Role of Bone Marrow in the Pathogenesis of Rheumatoid Arthritis

Abstract

Rheumatoid arthritis (RA) is a chronic inflammatory disease characterized by persistent synovial proliferation. Thus, joints in RA consist of massive proliferating synovium, forming an invading tissue termed pannus, which results in the destruction of cartilage and bone. One of the most important histologic characteristics of the synovium in RA includes cellular proliferation in the lining layer as well as in the sublining layer (Tak, 2004). In the lining layer, both type A and type B synoviocytes, alternatively called intimal macrophages and fibroblast-like synoviocytes, respectively, are found to proliferate (Tak, 2004). In the sublining layer, there is infiltration of a variety of cells, including dendritis cells (DC), lymphocytes, plasma cells, and polymorphnuclear leukocytes.
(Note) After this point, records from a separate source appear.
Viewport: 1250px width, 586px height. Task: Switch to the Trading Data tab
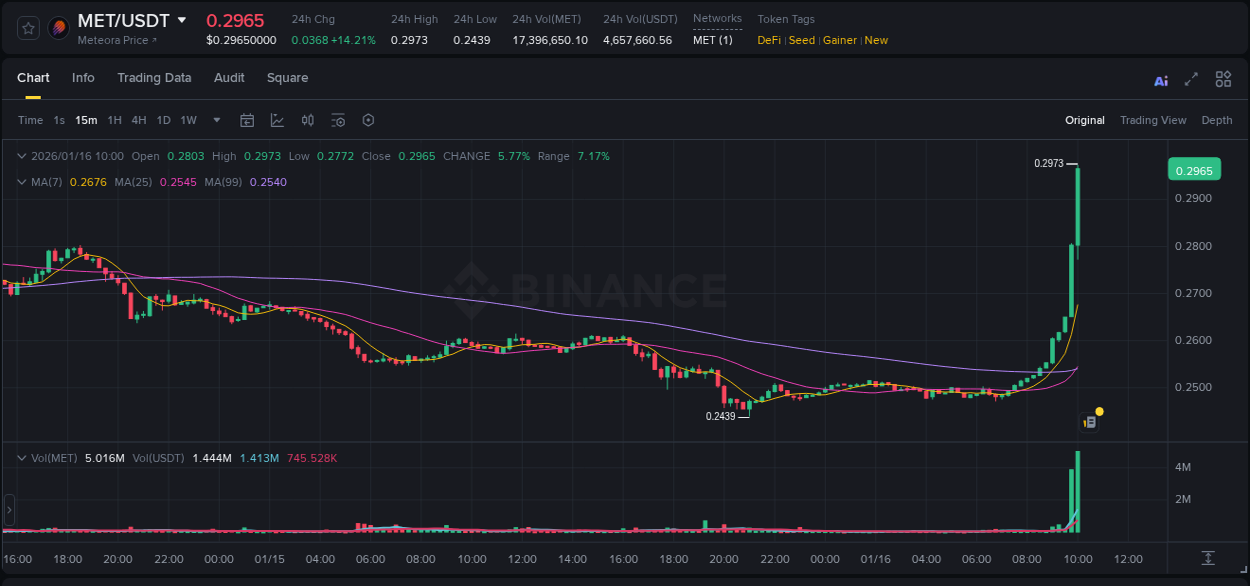point(154,78)
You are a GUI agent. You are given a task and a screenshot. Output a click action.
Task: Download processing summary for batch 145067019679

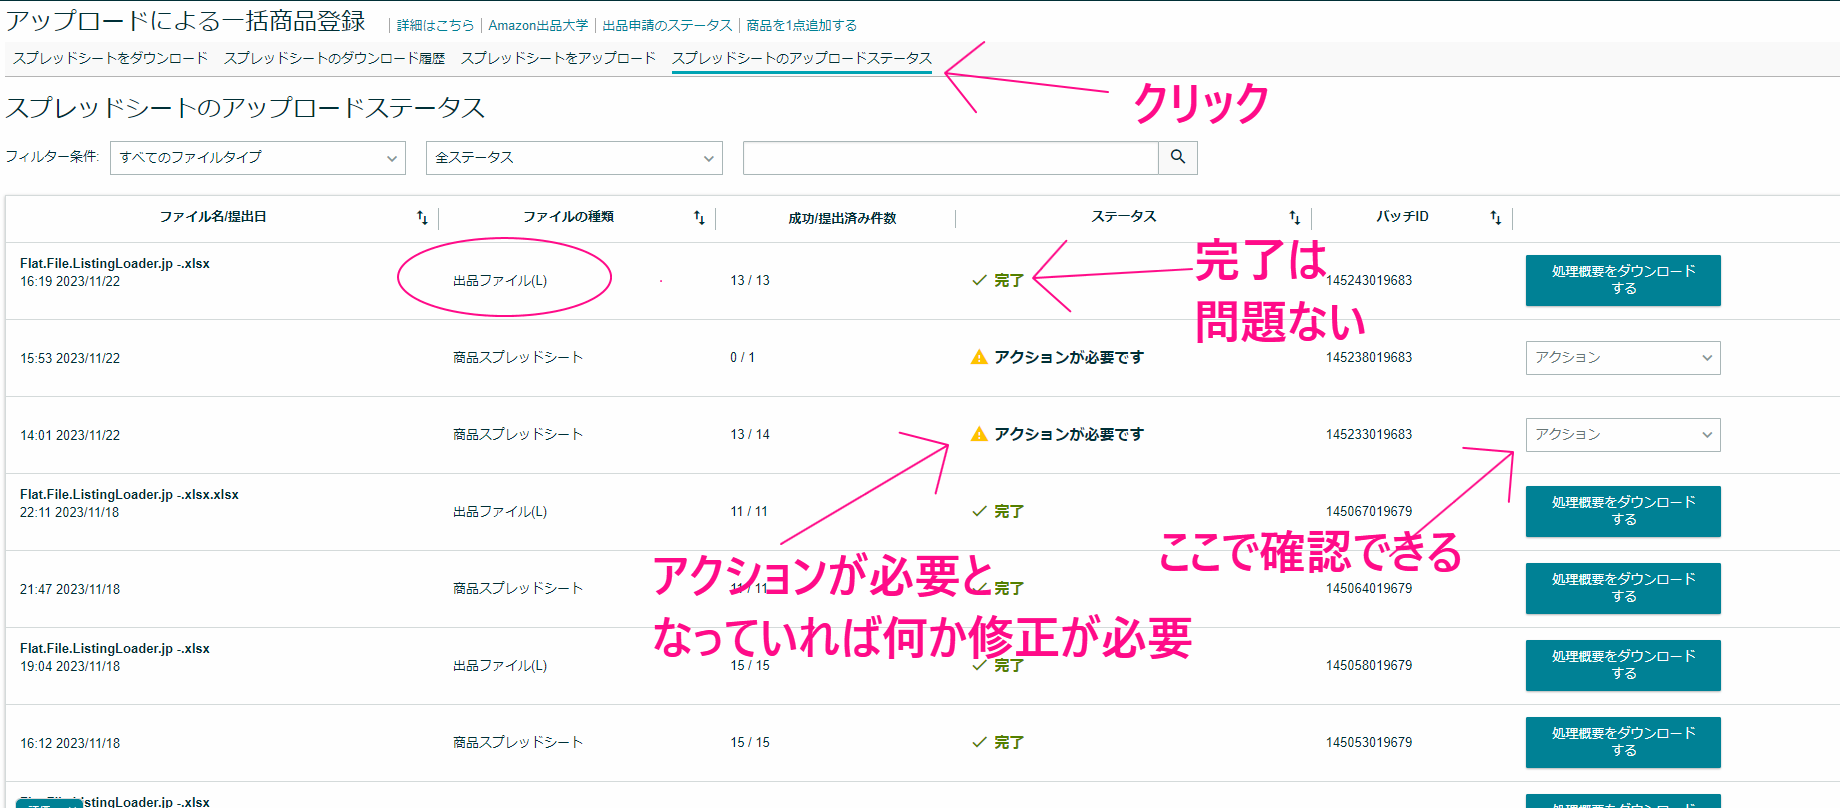(1622, 511)
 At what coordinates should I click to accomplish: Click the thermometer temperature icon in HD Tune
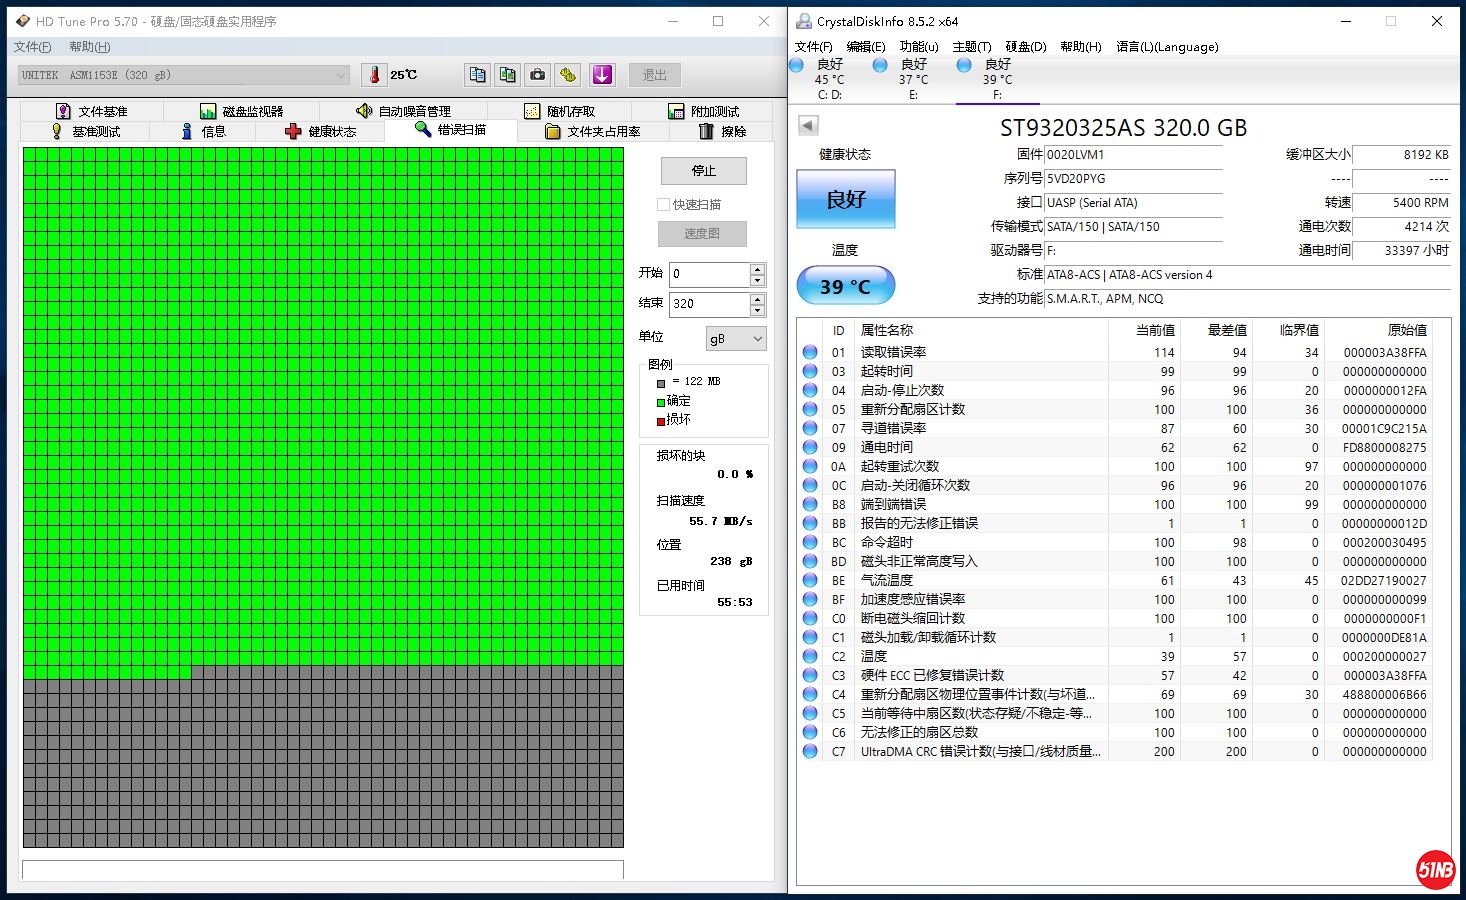[x=375, y=75]
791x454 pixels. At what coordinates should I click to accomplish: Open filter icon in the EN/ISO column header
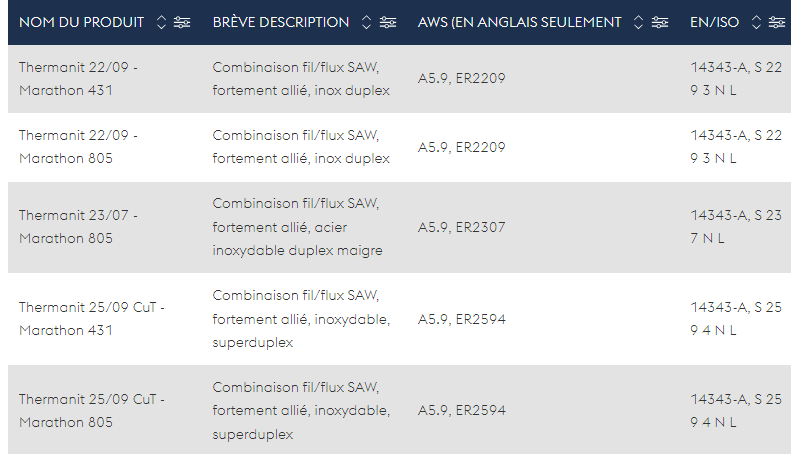[777, 22]
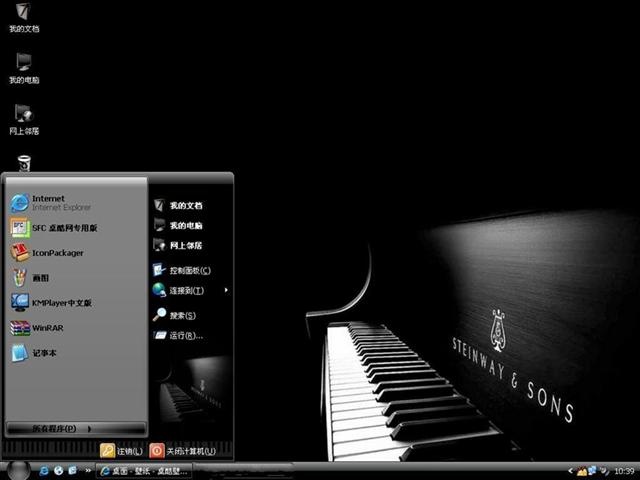Select 搜索(S) in the start menu
The width and height of the screenshot is (640, 480).
(x=174, y=315)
Notably, lymphoid cluster in RA synovium sometimes forms pseudo-germinal center, consisting of CD20+ B cells in the center surrounded by CD4+ T cells (Tak, 2004; Hirohata, 2004). In the synovium of RA, neovascularization is usually accompanied by lining cell proliferation and inflammatory cell infiltration (Firestein, 1999). In fact, lining cells and inflammatory cells have been found to produce angiogenic growth factors (Koch, 1998). It should be noted, however, that the synovium of RA also showed neovascularization in the areas without either lining cell proliferation or inflammatory cell infiltration, suggesting that the neovascularization might be one of the primary abnormal features that are most proximal to the etiology of RA (Hirohata & Sakakibara, 1999). A number of studies have suggested that abnormal activation of normal joint constituents, such as synovial lining cells, play a pivotal role in the synovial hyperplasia in RA (Shiozawa & Tokuhisa, 1992). However, increasing attention has emerged to the role of bone marrow in the pathogenesis of RA. The present article overviews an update on the role of bone marrow in the pathogenesis of RA.